Additionally, the data structure may contain information on
prospective processing required for the wafer 1002. In one aspect,
the data structure may contain an entire data log of wafer-specific
data that spans numerous processing facilities 1008, storage
facilities, transportation facilities, and so forth. The log may
include a process log, a metrology log, a particle scan log, a
temperature log, a pressure log, and so forth. Generally, the log
may contain any available measurements concerning the wafer 1002 or
the environment in which the wafer was processed. The database 1010
may also, or instead, contain any available information about the
state of the wafer processing facilities 1008 that handled the
wafer 1002.
[0121] The database 1010 may be available to a fabrication
management system or a fabrication automation tool. The database
1010 may be available in (or nearly in) real time. In embodiments,
the database 1010 may be stored by an SQL database management
system, an XML database management system, or any other database
management system or data storage system. In any case, the database
may be stored offsite and away from the system 1010. As a
significant advantage over data systems currently used in wafer
handling facilities, the wafer-centric database may provide
efficient, structured access to wafer-relevant data. While the
general availability of data in a wafer-centric structure provides
significant advantages by itself, the data structure may also
significantly improve wafer handling and processing by enabling
wafer-specific processing decisions, as described in the following
examples.
[0122] Referring to FIG. 11, information associated with a wafer,
such as any of the wafers or other workpieces described above, in a
wafer-centric database, such as any of the wafer-centric databases
or other data structures described above, may include any time
based data for the wafer, along with the current conditions of the
wafer, such as wafer's temperature. By maintaining temperature data
in real time, a current and historical temperature profile 1100 may
be developed. The profile 1100 may be stored in a wafer-centric
data structure and used by a control system in which the wafer is
being processed. For example, the temperature data may be employed
to optimize the amount of processing time and/or energy required
for proper processing of a wafer. In an example, a wafer
temperature 1102 may be detected at a time 1104 that the wafer
completes a process and/or exits a process chamber. The wafer's
temperature 1102 may be determined and/or estimated at various
times after the process is completed. An estimation of wafer
temperature 1102 may employ, for example an empirical model, a
physical model, or some other model of the wafer. The model may
also account for ambient temperature conditions and other aspects
of the environment, such as a handler or radiant surface
temperatures within a space, that might affect wafer temperature.

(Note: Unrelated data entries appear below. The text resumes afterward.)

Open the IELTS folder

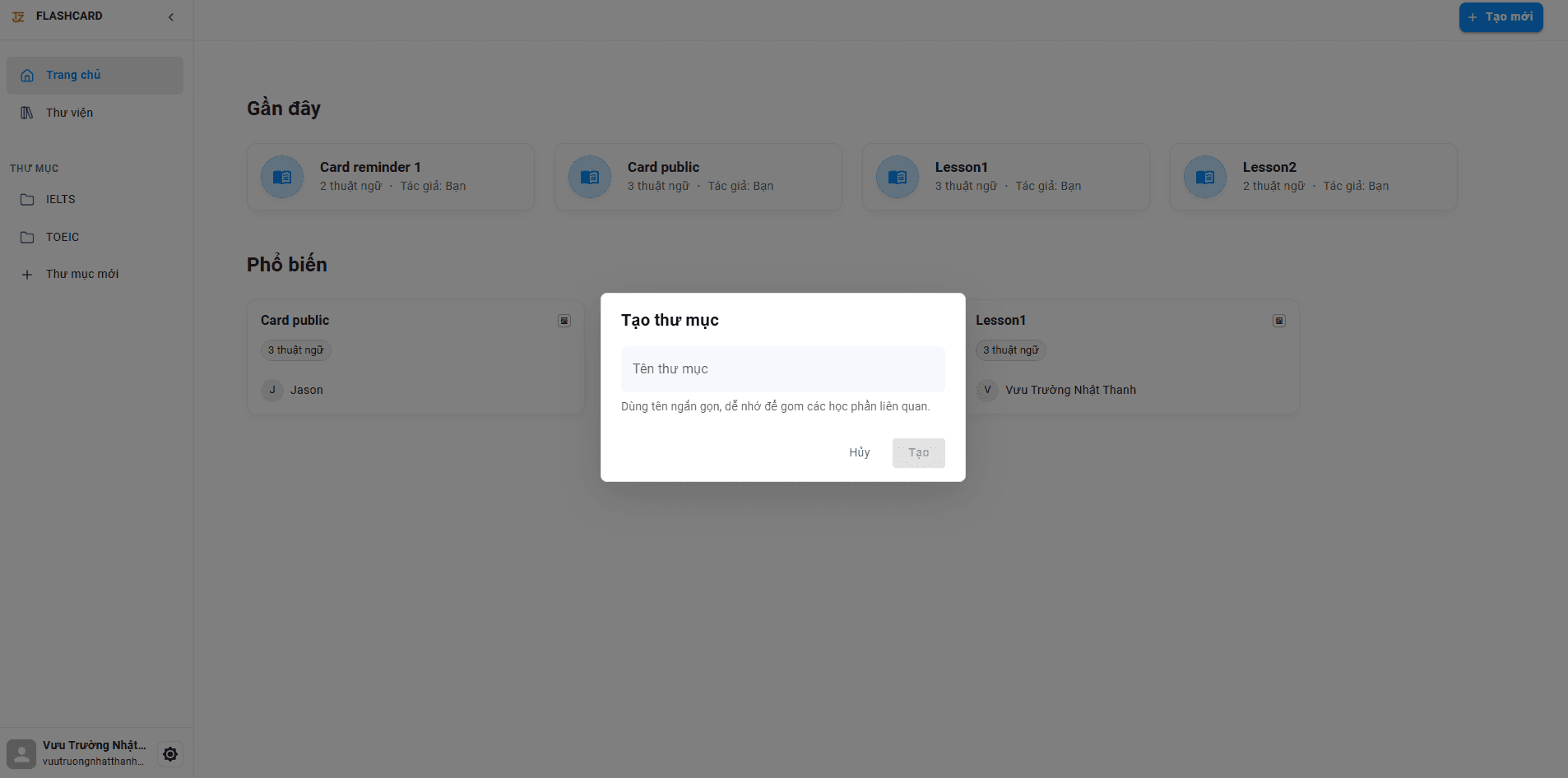click(x=61, y=199)
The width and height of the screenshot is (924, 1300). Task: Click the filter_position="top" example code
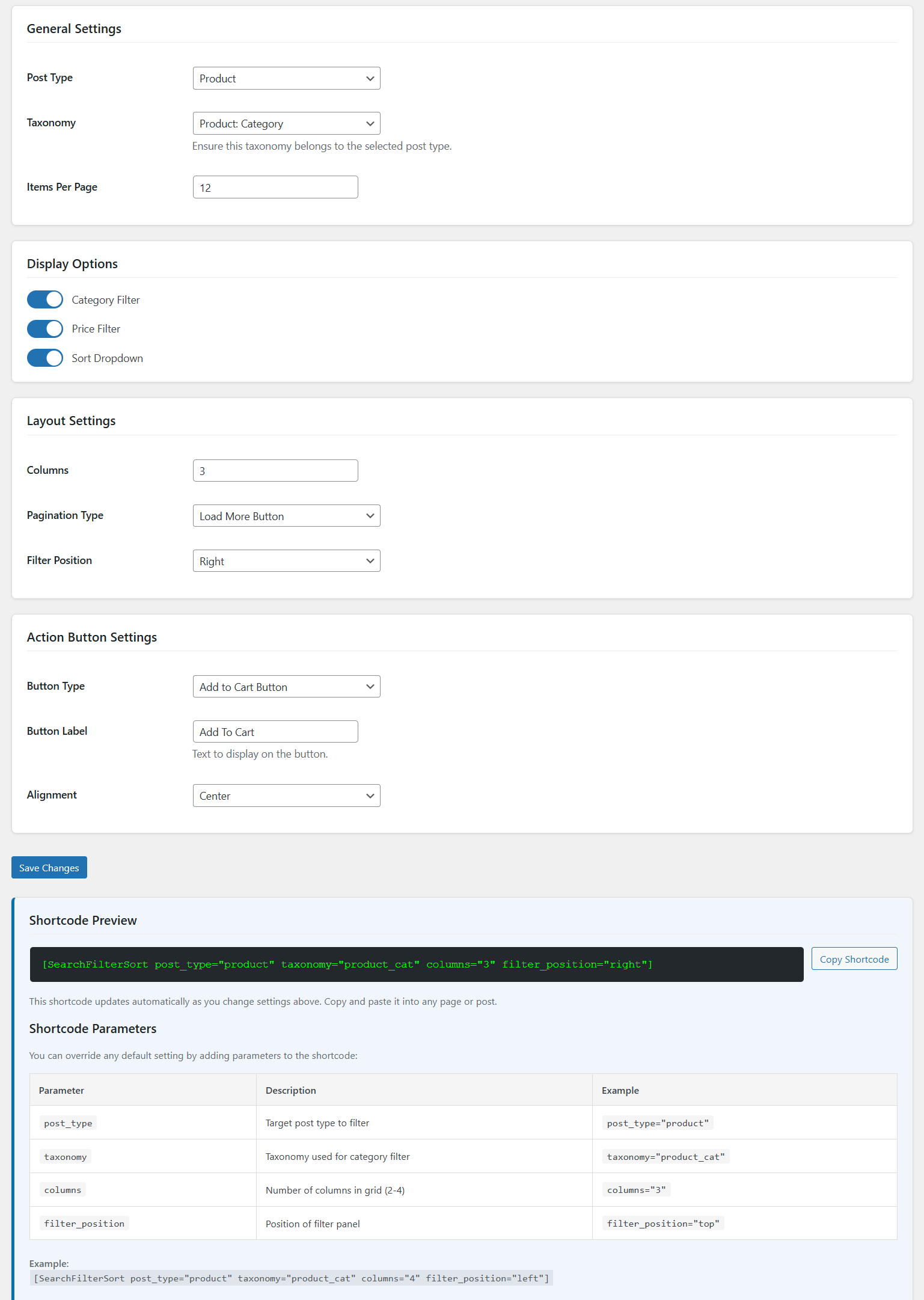pos(663,1224)
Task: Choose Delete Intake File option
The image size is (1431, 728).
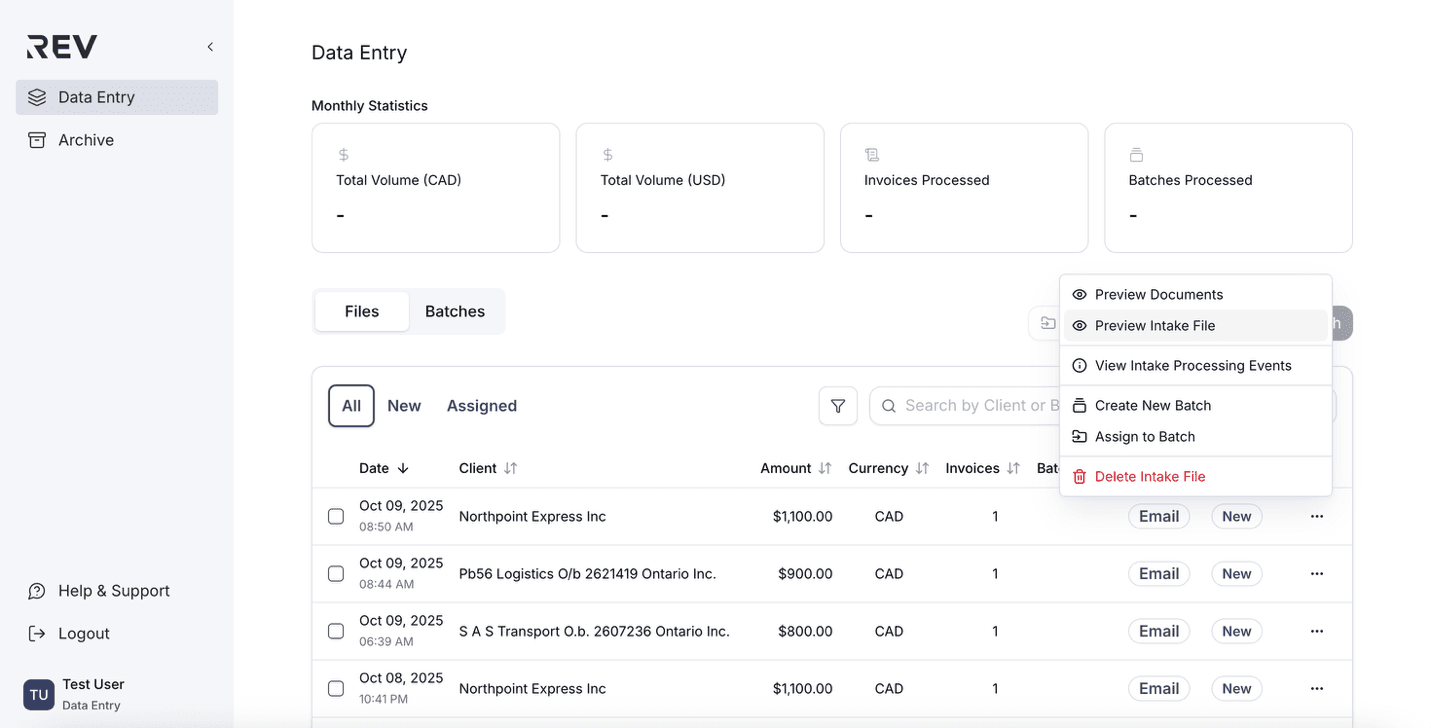Action: point(1150,477)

The model may be used to determine changes in wafer temperature
1102 as a function of, e.g., time, and to calculate an estimated
temperature at any decision point. Using such a model, which may
update wafer data in the database on regular intervals, such as
every 20 milliseconds, the wafer temperature 1102 may be known or
approximated at a later stage in processing, such as when the wafer
is introduced into another process module. This may spare
significant processing time that might otherwise be required to
ensure that a wafer is heated to a target processing temperature.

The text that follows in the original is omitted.